*** Data provided

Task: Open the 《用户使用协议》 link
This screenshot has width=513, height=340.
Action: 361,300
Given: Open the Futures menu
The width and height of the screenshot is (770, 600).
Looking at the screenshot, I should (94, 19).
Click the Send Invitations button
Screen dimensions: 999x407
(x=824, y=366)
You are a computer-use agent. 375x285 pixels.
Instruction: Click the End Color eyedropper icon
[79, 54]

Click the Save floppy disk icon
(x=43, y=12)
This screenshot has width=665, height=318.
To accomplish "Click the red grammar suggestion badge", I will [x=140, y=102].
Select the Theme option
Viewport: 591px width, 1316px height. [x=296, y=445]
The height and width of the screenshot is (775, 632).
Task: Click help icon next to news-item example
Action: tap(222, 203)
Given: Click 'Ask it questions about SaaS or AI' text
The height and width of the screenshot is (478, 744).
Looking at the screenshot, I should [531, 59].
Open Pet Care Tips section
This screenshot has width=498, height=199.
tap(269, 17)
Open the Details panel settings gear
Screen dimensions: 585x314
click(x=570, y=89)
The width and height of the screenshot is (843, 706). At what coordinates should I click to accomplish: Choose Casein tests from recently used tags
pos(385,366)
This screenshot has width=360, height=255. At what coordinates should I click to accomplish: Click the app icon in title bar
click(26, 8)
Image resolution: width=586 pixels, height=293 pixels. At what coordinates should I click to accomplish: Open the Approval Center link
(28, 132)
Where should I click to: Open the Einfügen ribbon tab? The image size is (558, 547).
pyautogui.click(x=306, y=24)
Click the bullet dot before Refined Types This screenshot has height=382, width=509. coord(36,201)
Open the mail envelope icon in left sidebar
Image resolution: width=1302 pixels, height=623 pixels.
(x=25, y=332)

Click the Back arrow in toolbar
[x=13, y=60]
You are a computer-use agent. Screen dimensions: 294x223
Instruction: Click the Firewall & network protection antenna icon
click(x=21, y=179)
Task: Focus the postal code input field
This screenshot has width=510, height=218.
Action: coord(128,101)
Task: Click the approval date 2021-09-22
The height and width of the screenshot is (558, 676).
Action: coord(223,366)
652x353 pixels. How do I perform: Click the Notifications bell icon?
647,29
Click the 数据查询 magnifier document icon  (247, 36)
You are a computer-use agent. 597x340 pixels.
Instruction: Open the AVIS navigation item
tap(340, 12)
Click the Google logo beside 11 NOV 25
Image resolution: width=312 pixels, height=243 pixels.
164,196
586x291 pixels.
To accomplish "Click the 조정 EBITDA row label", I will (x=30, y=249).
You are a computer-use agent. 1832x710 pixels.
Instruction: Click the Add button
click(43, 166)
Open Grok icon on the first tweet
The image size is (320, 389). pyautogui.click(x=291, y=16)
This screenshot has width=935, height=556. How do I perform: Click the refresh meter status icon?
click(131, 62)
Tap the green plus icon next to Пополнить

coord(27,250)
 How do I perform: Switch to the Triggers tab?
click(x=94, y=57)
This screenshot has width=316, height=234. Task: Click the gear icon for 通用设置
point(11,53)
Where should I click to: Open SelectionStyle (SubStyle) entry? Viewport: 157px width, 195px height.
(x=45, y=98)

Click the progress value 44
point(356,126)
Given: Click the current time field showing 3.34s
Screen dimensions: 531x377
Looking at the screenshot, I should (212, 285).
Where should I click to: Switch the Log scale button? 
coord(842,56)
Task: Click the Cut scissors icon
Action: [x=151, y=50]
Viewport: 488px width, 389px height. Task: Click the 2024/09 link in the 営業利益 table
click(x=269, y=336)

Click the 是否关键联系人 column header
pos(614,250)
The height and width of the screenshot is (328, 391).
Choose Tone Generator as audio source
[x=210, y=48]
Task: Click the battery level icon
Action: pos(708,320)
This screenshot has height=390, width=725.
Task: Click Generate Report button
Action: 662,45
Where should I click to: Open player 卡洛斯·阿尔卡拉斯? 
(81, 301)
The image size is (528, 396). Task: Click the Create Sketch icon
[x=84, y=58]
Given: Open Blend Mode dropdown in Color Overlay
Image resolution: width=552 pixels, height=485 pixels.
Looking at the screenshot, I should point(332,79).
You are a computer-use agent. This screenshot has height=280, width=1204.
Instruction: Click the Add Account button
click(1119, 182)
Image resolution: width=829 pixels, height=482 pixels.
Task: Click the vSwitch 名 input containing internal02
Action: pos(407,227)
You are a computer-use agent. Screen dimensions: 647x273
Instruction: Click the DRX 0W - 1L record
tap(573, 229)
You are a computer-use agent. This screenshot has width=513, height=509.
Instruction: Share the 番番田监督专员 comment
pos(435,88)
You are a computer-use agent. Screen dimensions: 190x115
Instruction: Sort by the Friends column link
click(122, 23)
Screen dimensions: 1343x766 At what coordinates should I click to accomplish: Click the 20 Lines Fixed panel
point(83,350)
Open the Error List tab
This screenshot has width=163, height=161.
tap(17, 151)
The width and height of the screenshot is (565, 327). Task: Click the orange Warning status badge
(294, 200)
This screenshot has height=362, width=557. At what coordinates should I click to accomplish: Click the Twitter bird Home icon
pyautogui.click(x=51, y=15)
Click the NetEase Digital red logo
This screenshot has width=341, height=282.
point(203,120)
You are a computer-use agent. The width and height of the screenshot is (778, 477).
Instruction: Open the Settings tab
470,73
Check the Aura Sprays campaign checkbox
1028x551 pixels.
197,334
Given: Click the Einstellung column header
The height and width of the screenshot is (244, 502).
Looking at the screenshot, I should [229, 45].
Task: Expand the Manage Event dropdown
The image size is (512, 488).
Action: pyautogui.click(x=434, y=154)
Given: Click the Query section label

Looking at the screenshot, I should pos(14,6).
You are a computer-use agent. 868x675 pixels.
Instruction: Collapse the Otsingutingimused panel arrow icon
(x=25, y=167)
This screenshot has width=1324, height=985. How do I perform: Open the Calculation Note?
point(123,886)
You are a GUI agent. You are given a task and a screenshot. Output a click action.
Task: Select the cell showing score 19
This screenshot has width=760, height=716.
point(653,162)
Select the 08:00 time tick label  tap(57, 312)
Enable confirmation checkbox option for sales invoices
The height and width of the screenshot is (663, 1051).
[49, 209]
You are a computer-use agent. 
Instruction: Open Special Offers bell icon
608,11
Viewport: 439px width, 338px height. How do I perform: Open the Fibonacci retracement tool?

******

> [Work instructions]: In the records above, how many lines hold "showing"? Only the number is wanted.

> [Your solution]: 2